> Exercise details: Output the part of the data that opens with the line containing "At what coordinates" and closes with the line containing "pos(458,439)" as a JSON list of strings, one per line, with blank lines skipped. Leave the pictures out.

> Material to process:
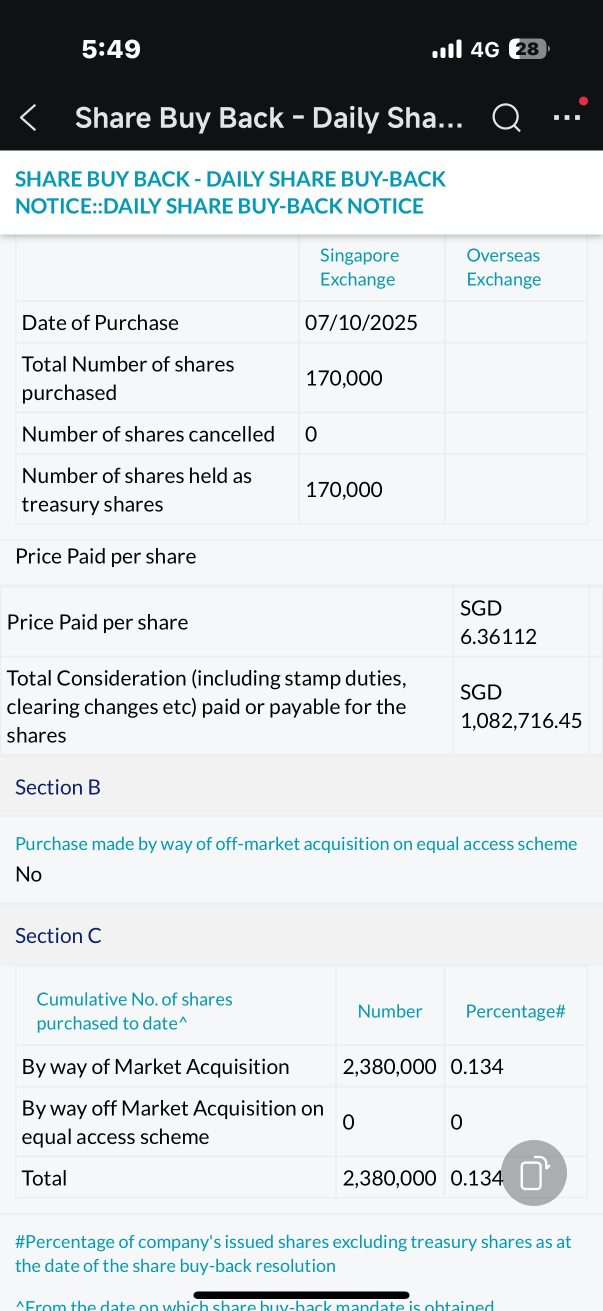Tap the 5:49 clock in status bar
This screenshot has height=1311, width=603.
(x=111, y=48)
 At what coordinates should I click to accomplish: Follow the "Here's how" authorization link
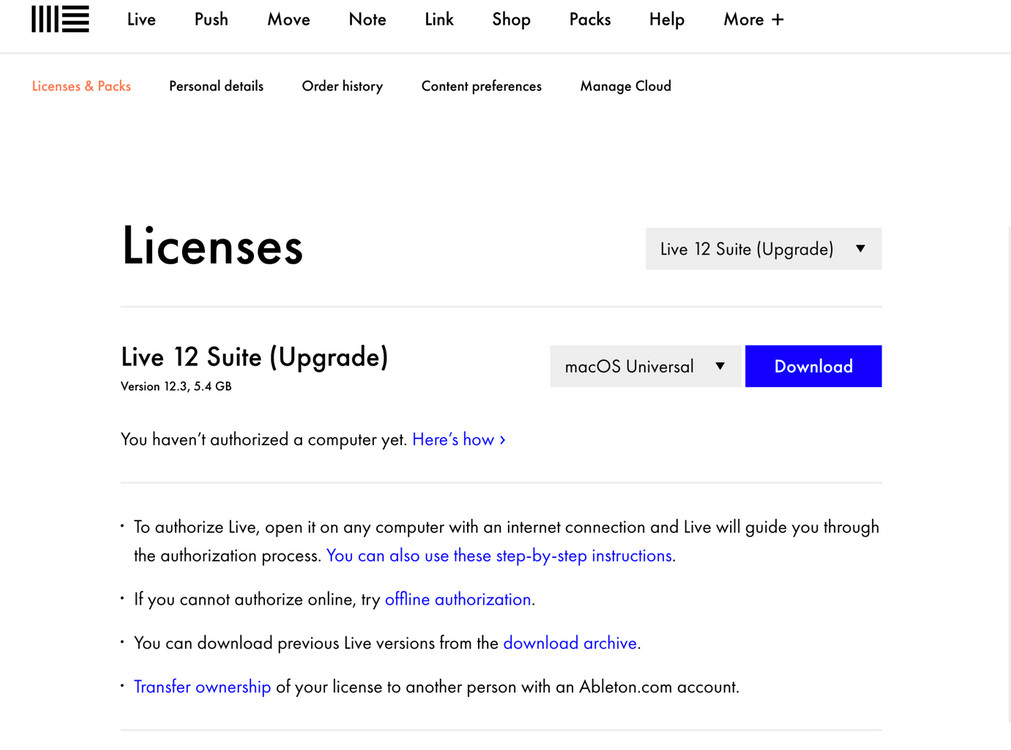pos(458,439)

---

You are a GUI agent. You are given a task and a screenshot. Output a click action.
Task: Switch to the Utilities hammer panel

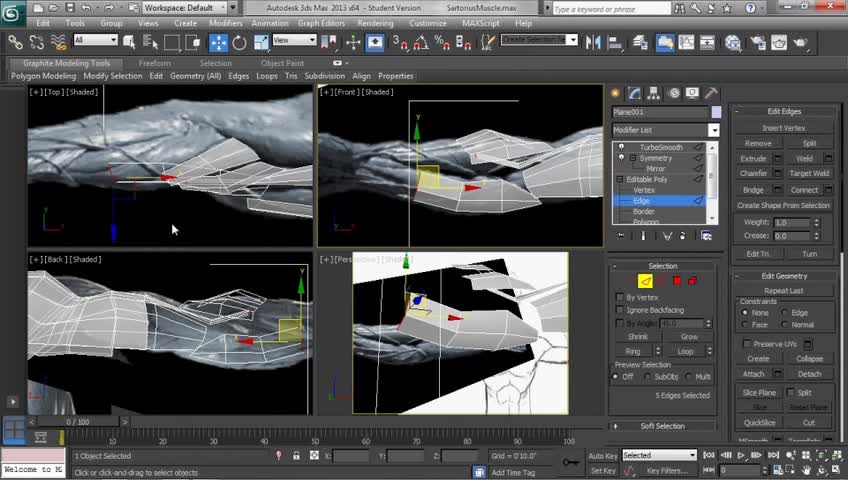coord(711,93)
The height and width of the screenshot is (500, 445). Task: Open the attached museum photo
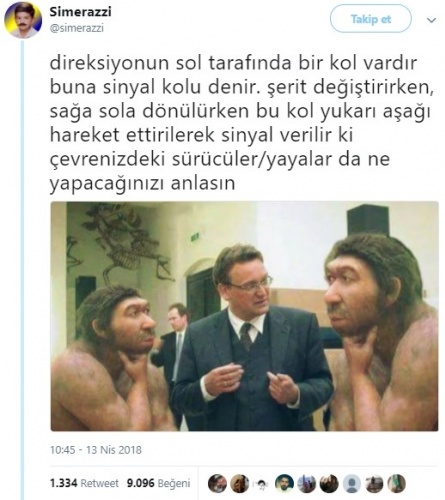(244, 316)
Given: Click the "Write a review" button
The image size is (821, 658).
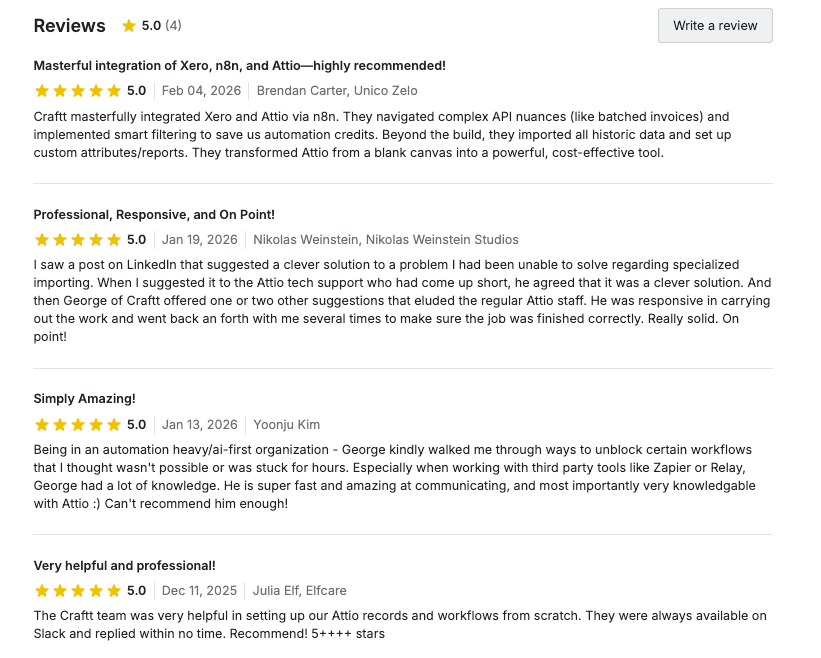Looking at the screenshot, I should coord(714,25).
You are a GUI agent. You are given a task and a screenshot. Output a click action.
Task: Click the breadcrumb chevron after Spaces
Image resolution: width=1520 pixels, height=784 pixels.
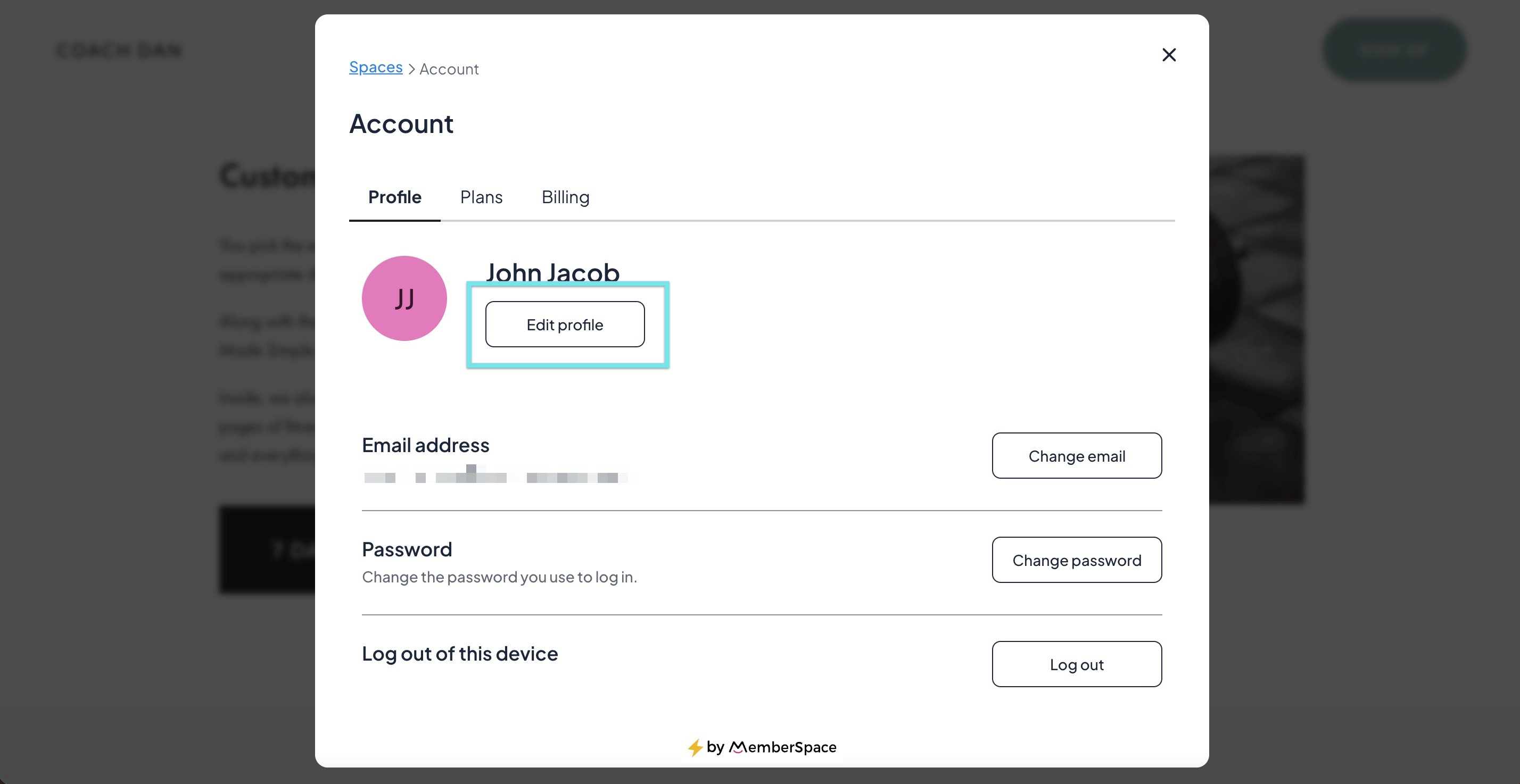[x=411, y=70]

---

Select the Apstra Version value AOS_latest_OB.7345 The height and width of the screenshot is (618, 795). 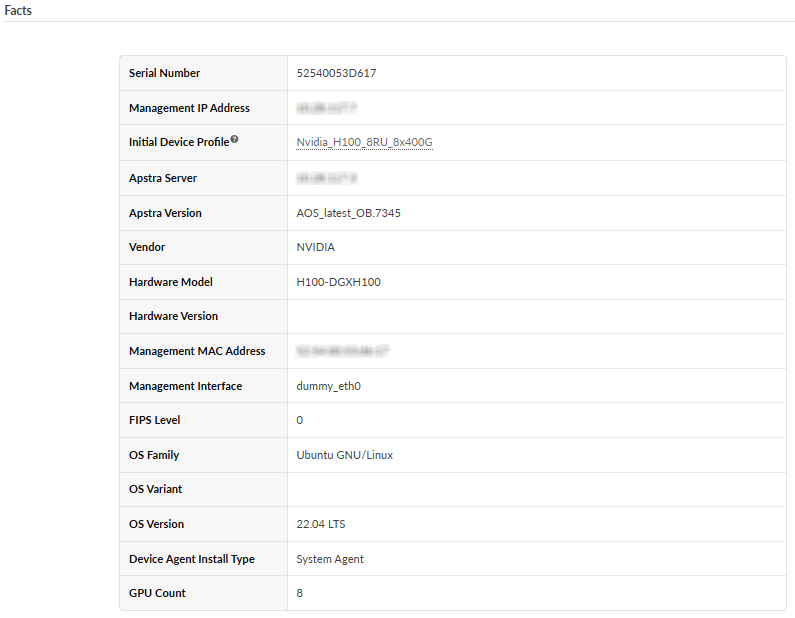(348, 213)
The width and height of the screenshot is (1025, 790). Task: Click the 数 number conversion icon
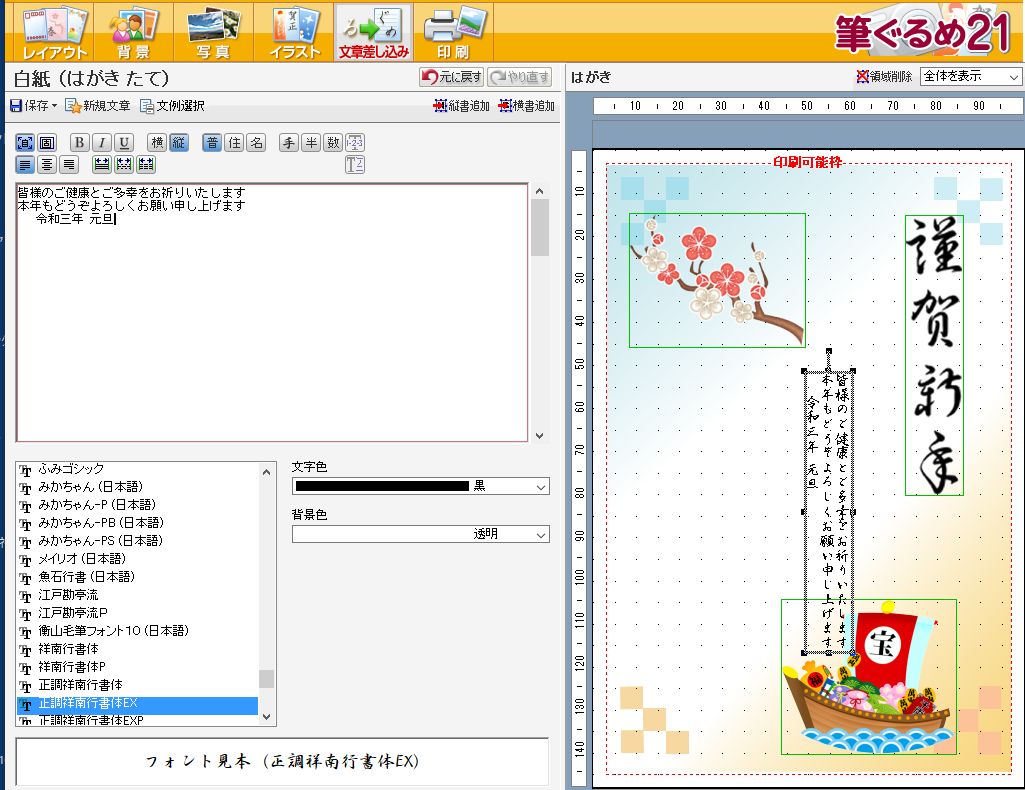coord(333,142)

> Solved problem:
[
  " At what coordinates should I click to accomplish: Follow the \"Here's how\" authorization link",
  "pos(458,439)"
]